* _What you should do_
The required output is the exact run of lines from the one bearing "Given: Click the Next-hop AS Name input box" through the final line of the listing below, with the pictures removed.

* _Given data_
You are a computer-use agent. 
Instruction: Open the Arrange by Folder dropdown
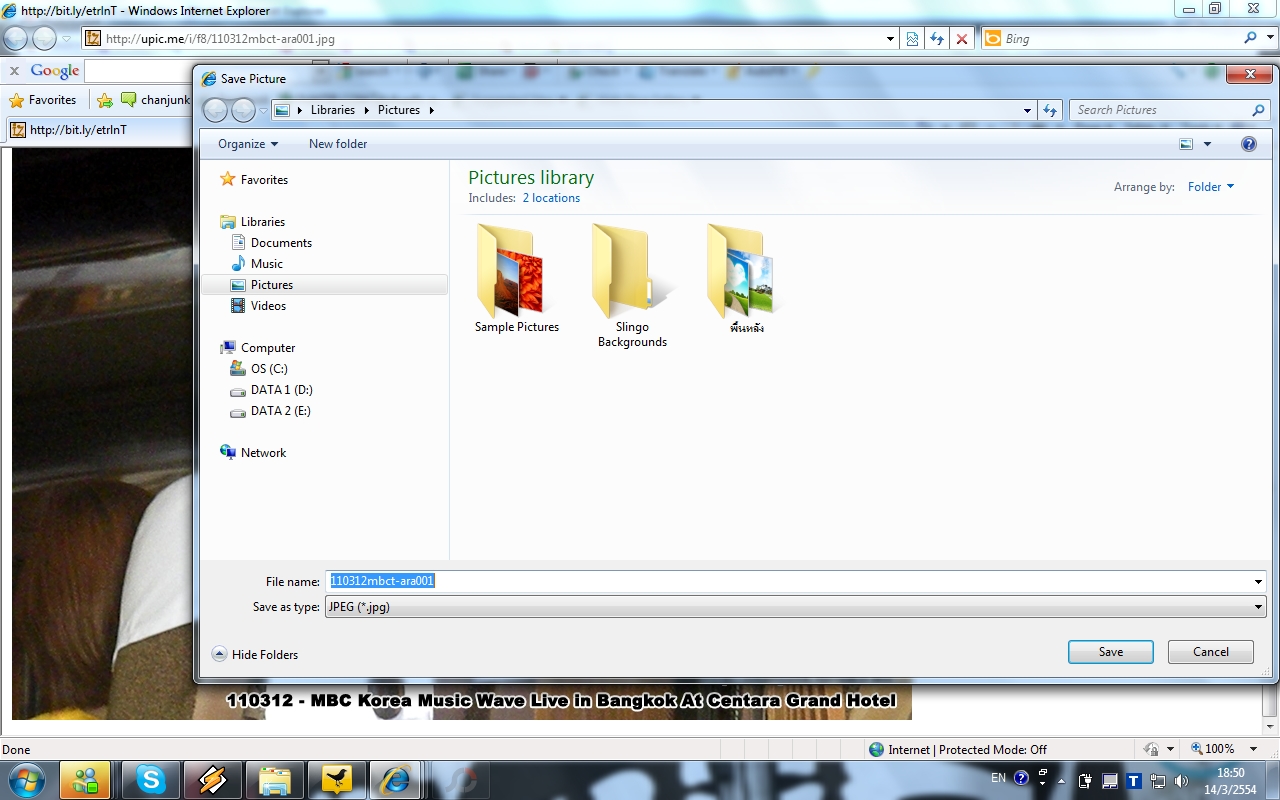point(1211,187)
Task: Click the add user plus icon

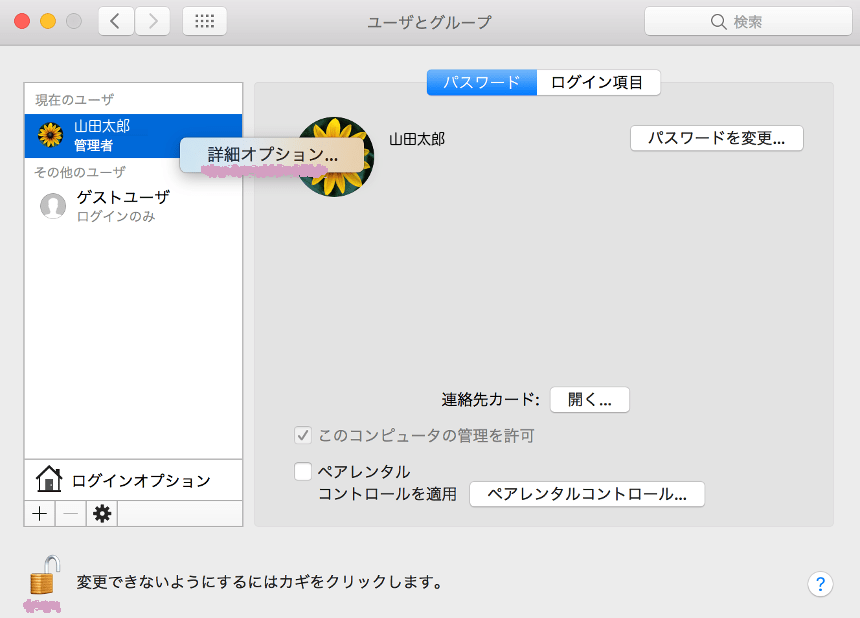Action: (x=38, y=513)
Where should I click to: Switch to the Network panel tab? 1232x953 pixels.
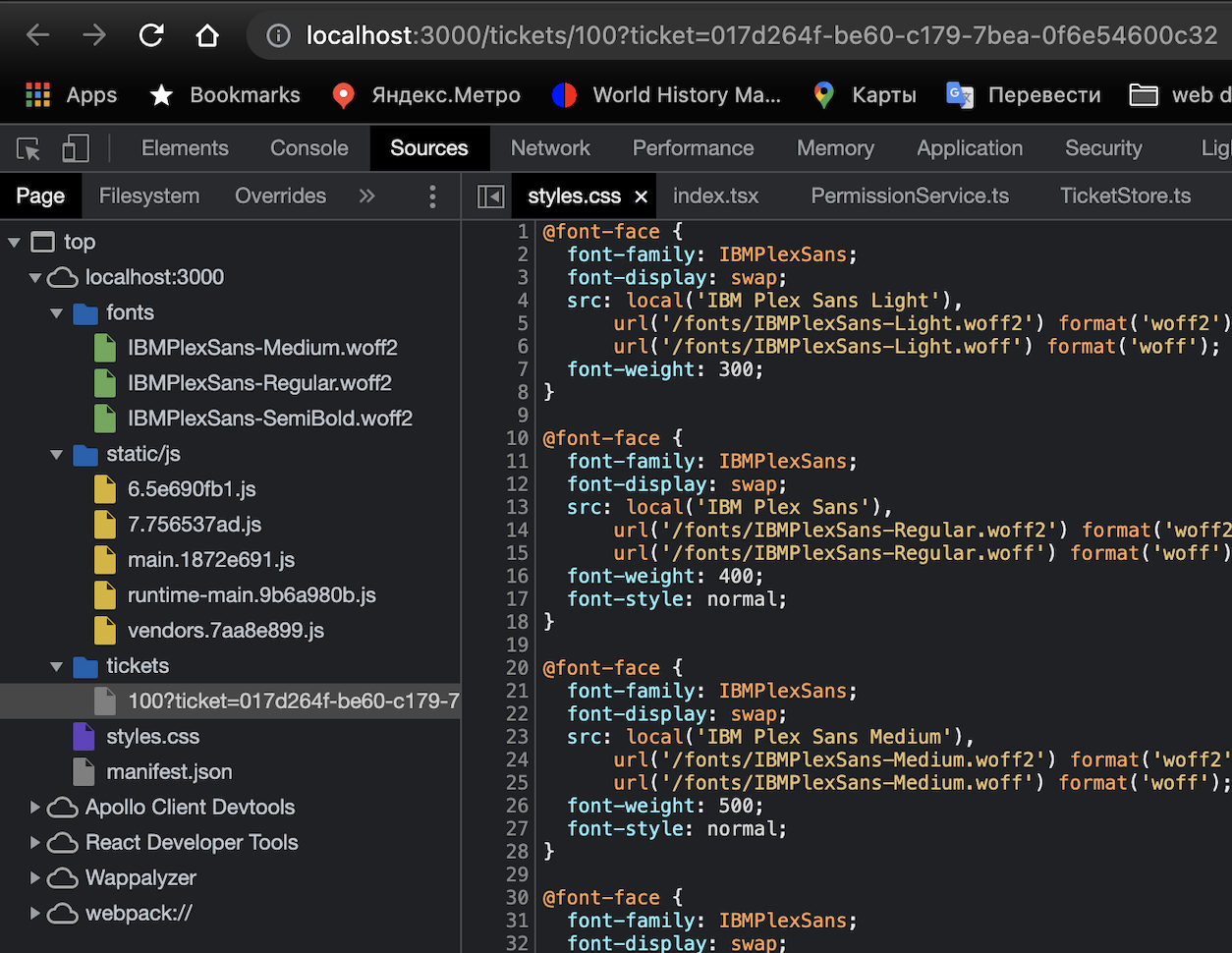point(550,148)
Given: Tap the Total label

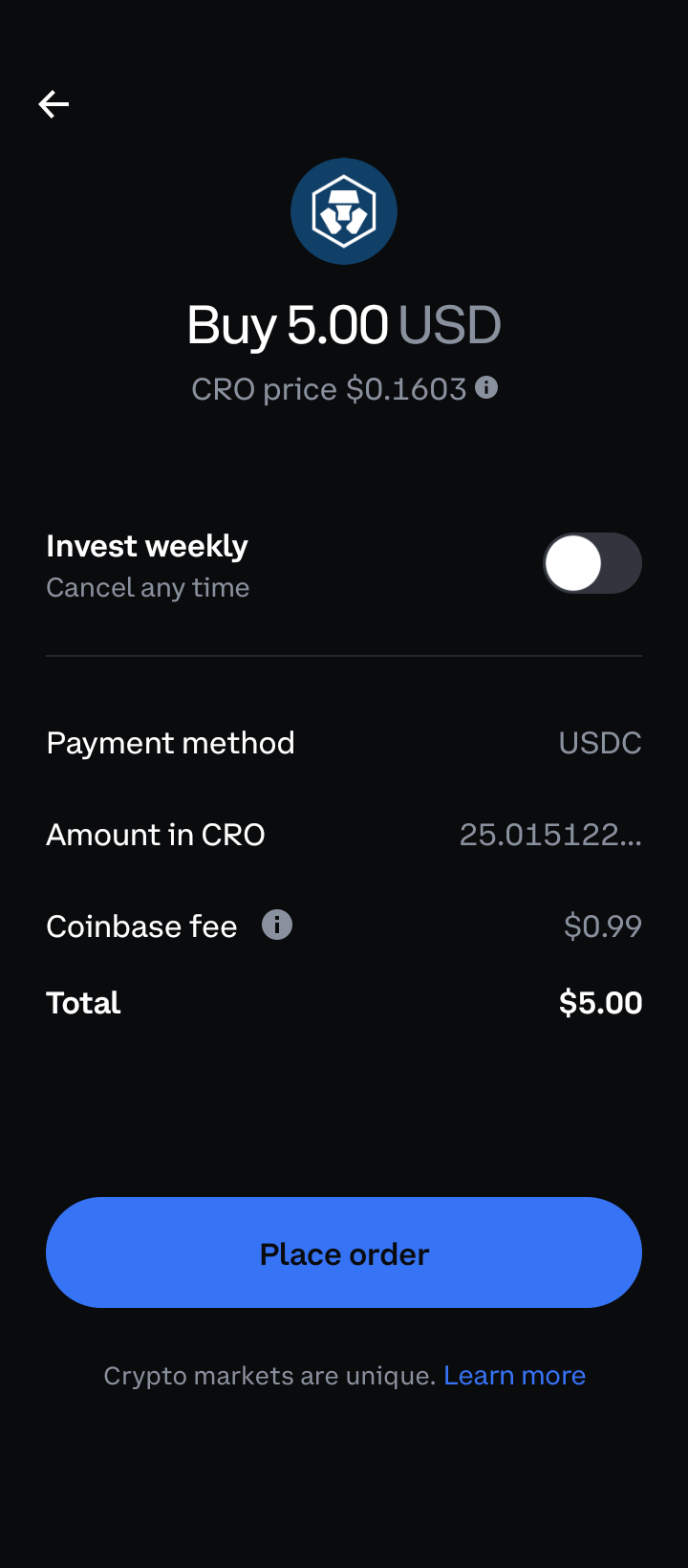Looking at the screenshot, I should (83, 1003).
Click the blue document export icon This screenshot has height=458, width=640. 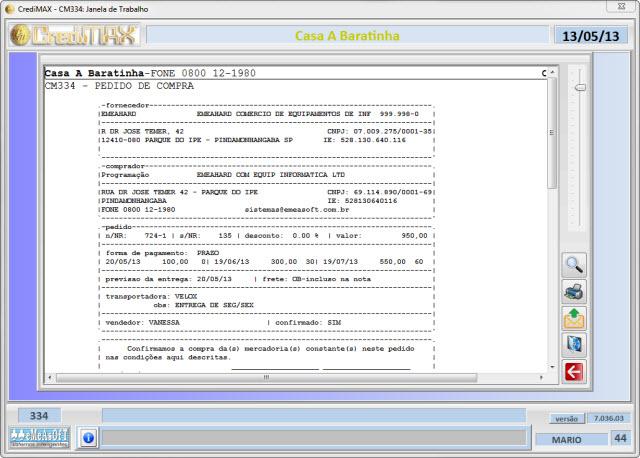click(x=574, y=346)
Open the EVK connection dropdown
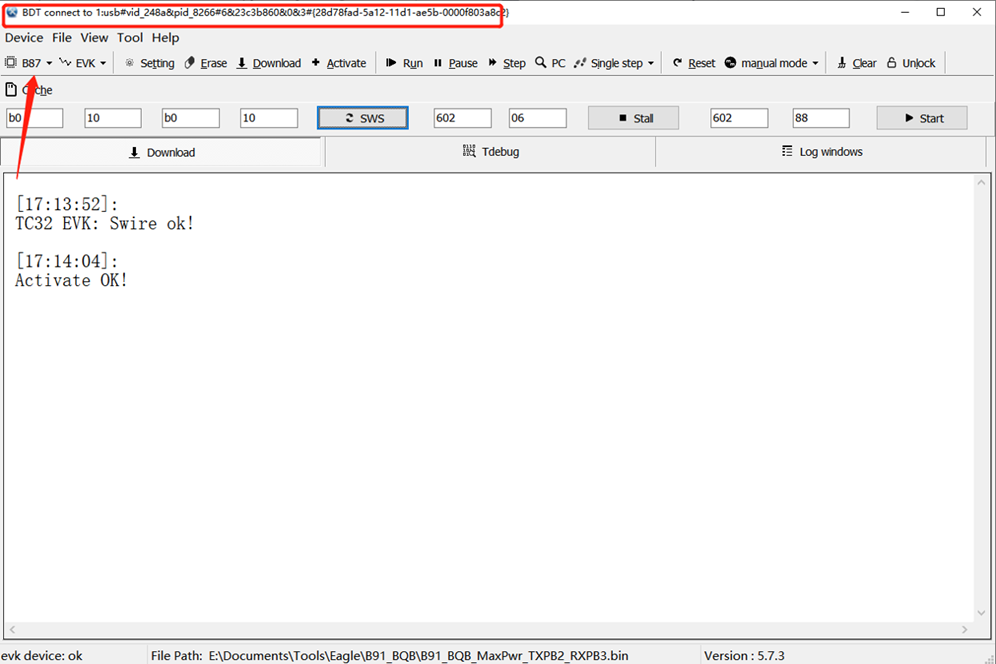Screen dimensions: 996x664 pyautogui.click(x=84, y=63)
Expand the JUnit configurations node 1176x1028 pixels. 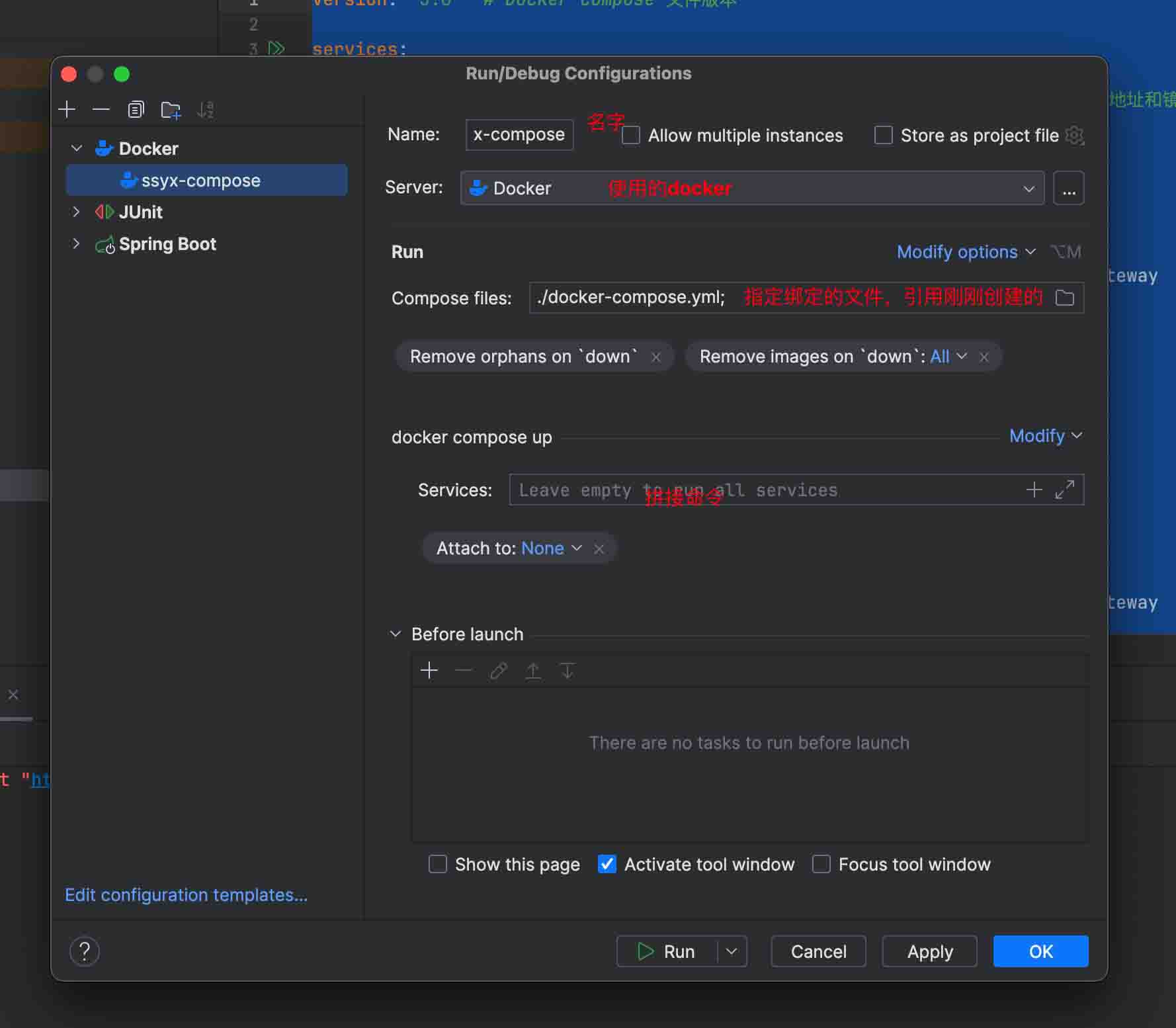tap(76, 212)
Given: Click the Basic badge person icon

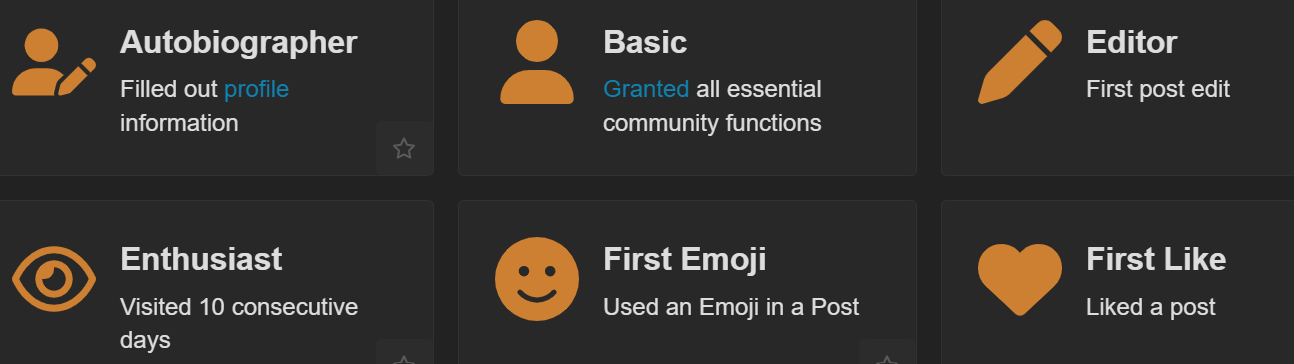Looking at the screenshot, I should 537,62.
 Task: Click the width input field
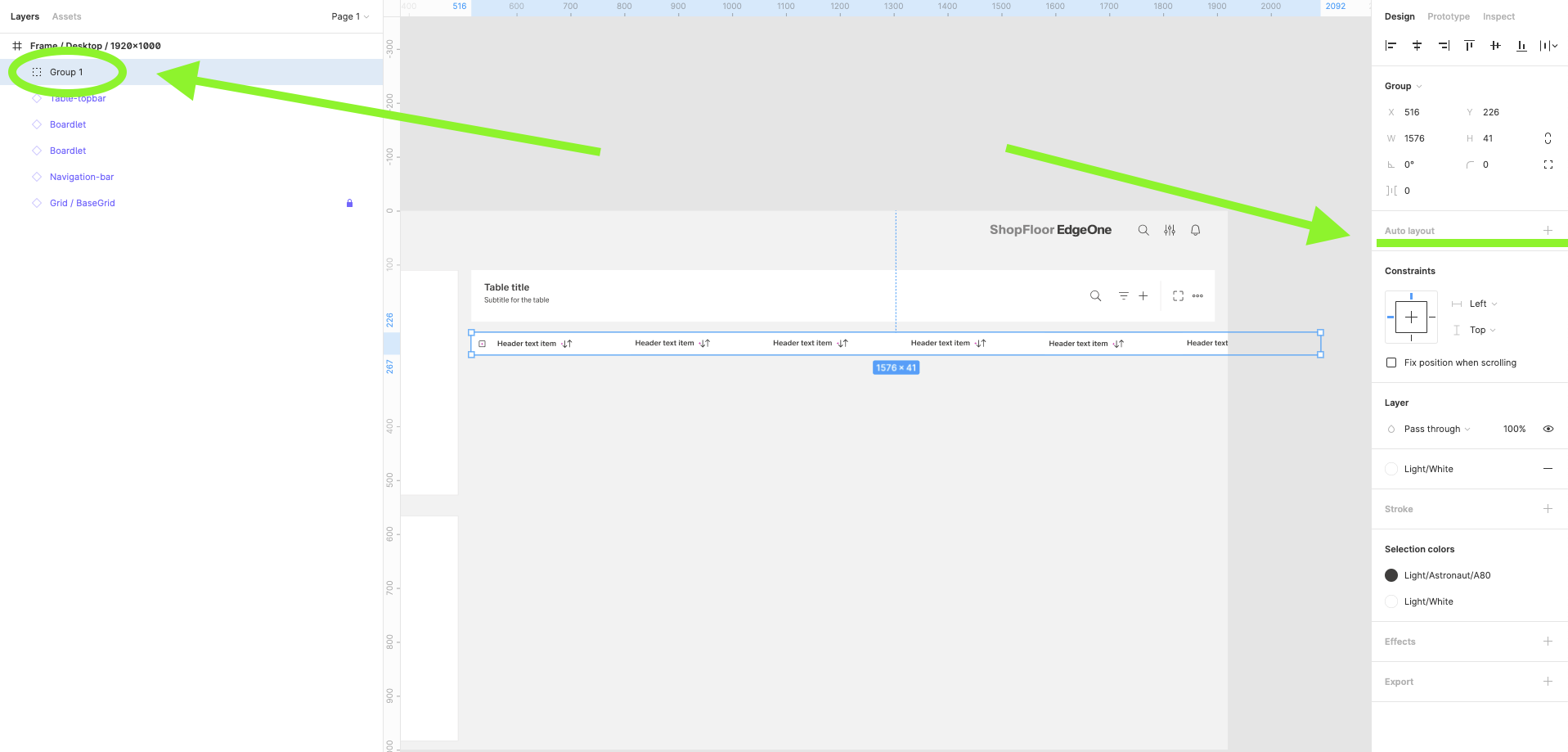pos(1427,138)
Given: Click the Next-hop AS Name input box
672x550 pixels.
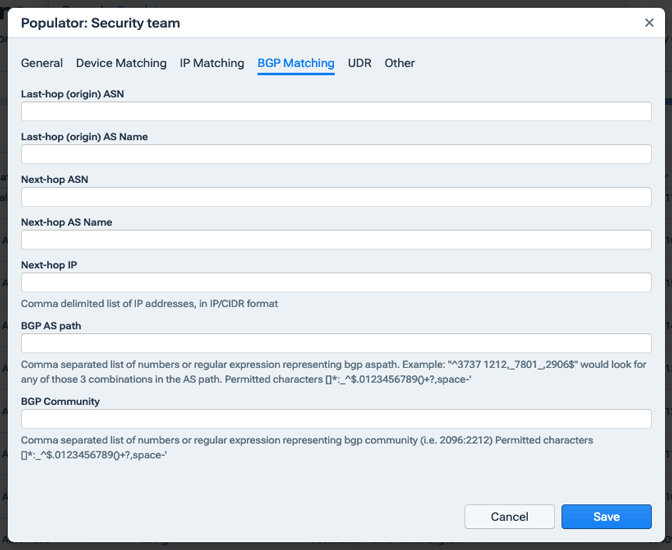Looking at the screenshot, I should (x=336, y=240).
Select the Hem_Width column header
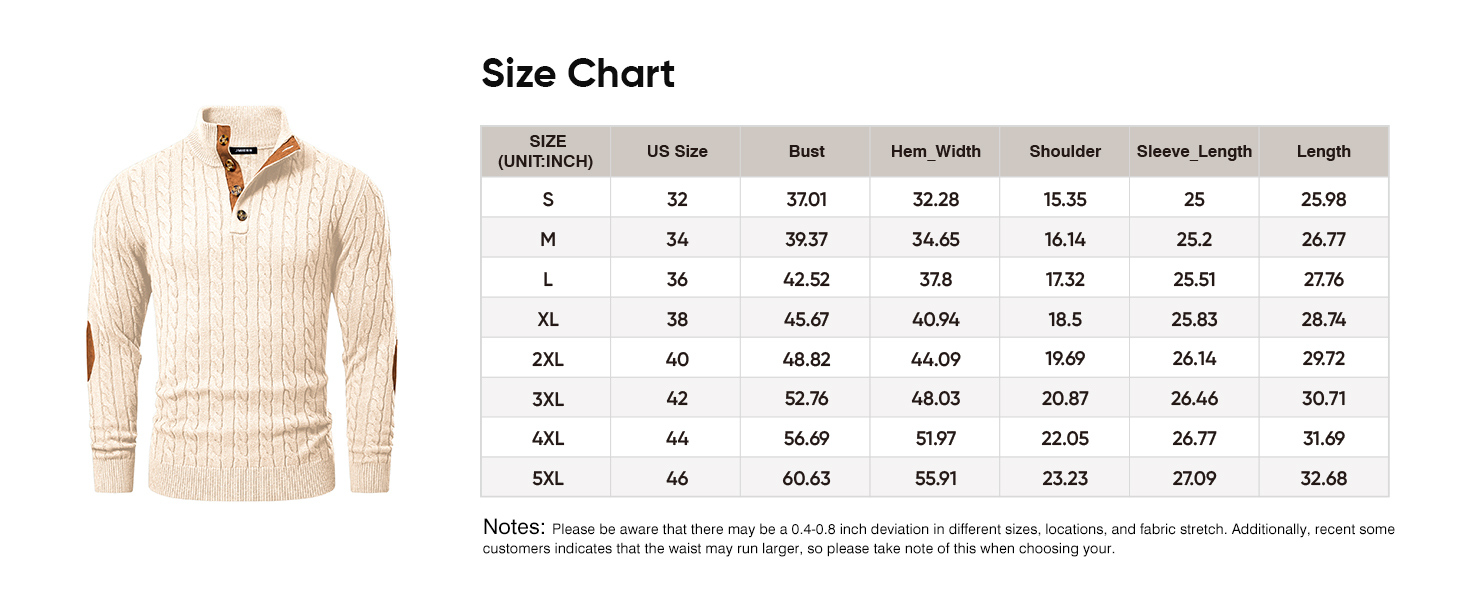 pyautogui.click(x=936, y=152)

* _Worked solution_
Given: Click the Next-hop AS Name input box
672x550 pixels.
Looking at the screenshot, I should (x=336, y=240).
Select the Hem_Width column header
 pyautogui.click(x=936, y=152)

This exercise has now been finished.